Read the entire article (where he answers a question about foreclosure defenses) but here are some of the highlights:
— Active military duty. If you are on active duty, you have the right to have the foreclosure determined by a court instead of losing your home through a non-judicial sale at an auctioneer’s office. The judge must postpone the process for up to nine months if you formally request that. Discuss your rights with your commander and with the judge advocate general where you are stationed.
— Fair Debt Collection Practices Act. Typically, the lender’s attorney will start the process by sending you a notice of foreclosure. That notice must contain language advising you that it is an attempt to collect a debt. If, within 30 days of receiving that letter, you question the amount claimed to be owed, the attorney is legally obligated to provide you more details as to how the amount was calculated.
— Errors.
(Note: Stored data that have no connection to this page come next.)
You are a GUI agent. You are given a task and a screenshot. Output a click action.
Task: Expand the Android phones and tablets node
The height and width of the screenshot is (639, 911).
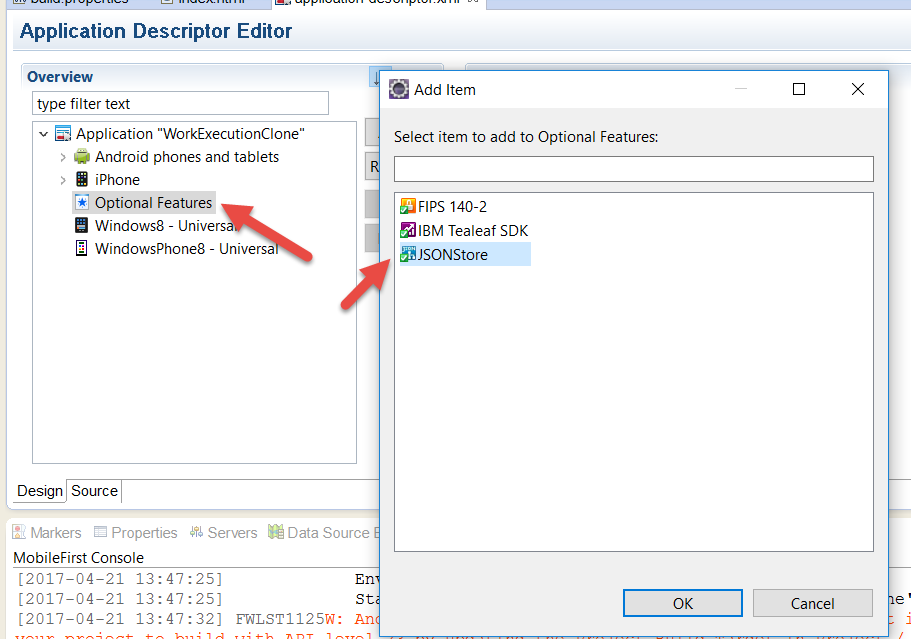[63, 156]
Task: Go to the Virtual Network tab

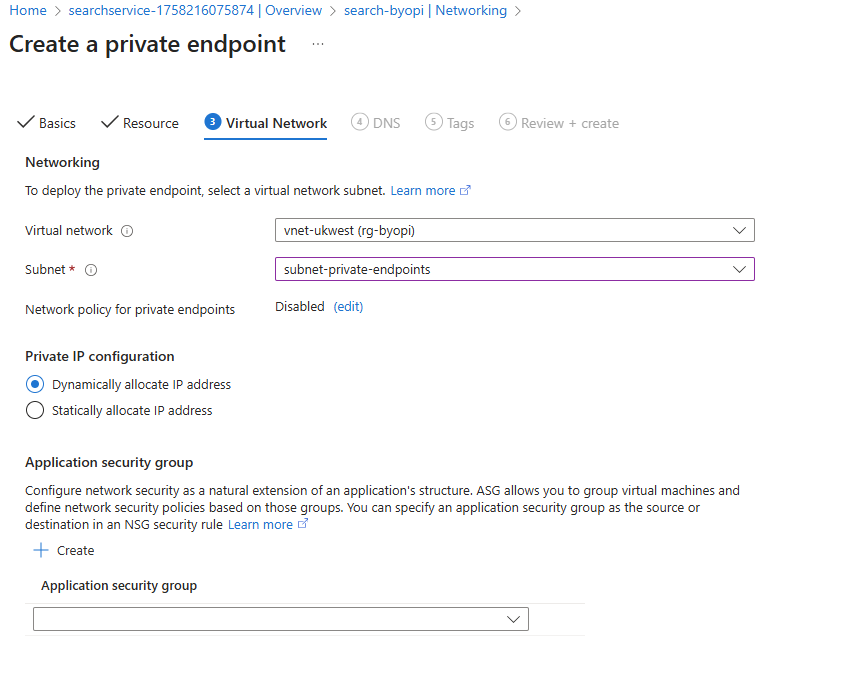Action: [x=276, y=123]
Once you have received the verification, review it carefully. Lenders and their computers do make mistakes. Have all your payments been credited? Are the late fees consistent with the terms in your promissory note?
— Force-placed insurance. Lenders properly require that you carry adequate homeowners insurance. In case of a fire or other damage to your house, the lender needs to know there will be insurance coverage either to repair the property or to pay down the outstanding mortgage loan. If your insurance is canceled, lenders will obtain a policy for you, and this is called “force-placed” coverage. Typically, the cost of this insurance is astronomical. Review the loan verification documents you receive from the attorney. Is there a charge for this insurance, and is it valid? If your lender has been escrowing for taxes and insurance, the lender was required to pay the annual insurance premium. Accordingly, you should not be charged for any additional insurance.
— Escrow for taxes. We all have heard horror stories about lenders that did not pay the real estate tax, despite the fact that they were escrowing money monthly, or that paid the tax late and the borrower was charged the penalty and additional interest. Again, check to see whether this happened to you.
— Truth in Lending Act. The lending law requires lenders to make certain disclosures to you before you sign the mortgage documents. Under certain conditions, you have the right to completely rescind the transaction. You should have received all of the documents you signed when you went to settlement. If not, ask the settlement lawyer or title company to immediately send you a complete copy of your settlement file. Review it carefully, though this is a technical law and your attorney should be consulted for advice.
Thanks to the Washington Post and Benny Kass for writing this very timely and important article.